On Wednesday (December 7), January 6, Committee Chairman Bennie Thompson (D-Miss.) told reporters the Committee plans to release its report on December 21.
Thompson indicated that the report’s release would be accompanied by “some form of public presentation,” but the details surrounding the presentation are yet to be finalized.
Thompson also revealed, one day after he told reporters the panel had come to a “general agreement” about the criminal referrals it would make to the Justice Department, that on December 21, the Committee would publicly vote on referrals.
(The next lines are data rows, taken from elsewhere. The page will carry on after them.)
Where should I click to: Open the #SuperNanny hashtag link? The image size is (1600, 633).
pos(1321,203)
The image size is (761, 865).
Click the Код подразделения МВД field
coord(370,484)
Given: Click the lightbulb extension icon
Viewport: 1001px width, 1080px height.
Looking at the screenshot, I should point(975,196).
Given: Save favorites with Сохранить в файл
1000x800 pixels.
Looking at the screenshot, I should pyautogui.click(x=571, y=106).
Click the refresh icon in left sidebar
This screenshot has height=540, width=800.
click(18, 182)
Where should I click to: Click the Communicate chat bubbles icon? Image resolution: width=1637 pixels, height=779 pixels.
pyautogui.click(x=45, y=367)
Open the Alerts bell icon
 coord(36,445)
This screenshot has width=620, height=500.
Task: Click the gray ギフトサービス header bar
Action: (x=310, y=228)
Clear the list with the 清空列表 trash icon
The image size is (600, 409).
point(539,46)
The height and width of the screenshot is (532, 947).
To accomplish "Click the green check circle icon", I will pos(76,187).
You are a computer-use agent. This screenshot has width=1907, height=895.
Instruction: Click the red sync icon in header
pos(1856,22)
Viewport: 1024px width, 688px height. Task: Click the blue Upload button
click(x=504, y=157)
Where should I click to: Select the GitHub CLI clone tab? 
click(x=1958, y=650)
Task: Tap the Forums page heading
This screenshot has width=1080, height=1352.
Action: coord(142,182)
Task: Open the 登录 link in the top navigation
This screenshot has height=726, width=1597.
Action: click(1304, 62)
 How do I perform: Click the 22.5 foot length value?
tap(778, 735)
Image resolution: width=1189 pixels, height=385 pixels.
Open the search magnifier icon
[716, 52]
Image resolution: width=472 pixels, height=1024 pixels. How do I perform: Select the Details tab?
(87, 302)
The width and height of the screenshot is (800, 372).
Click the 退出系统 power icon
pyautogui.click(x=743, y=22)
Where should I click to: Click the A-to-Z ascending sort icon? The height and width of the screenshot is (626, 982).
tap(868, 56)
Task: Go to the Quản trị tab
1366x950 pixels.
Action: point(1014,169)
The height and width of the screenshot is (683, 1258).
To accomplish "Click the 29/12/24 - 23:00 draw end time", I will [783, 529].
Yet the Committee remains tight-lipped on who it might refer, with a spokesperson for the panel explaining the Committee views “referrals to outside entities… as a final part of its work.”
However, the spokesperson also explained that “decisions about specifics” on criminal referrals would be made “in the days ahead.”
Last month, Thompson revealed a subcommittee had been created to tie up loose ends and examine possible criminal referrals.
The chairman of the subcommittee, Democratic Rep. Jamie Raskin (Md.), indicated in November that the group — consisting of Reps. Adam Schiff (D-CA.), Liz Cheney (R-Wyo.), and Zoe Lofgren (D-CA.) — was assessing “potential referrals or criminal offenses… where it might not otherwise be obvious.”
He elaborated, indicating the subcommittee was “looking at” civil referrals in addition to criminal referrals that possibly “escaped scrutiny.”
The latest timeline is indicative of time running out for the Committee, which will dissolve at the end of December and is unlikely to be reinstated by the incoming Republican majority.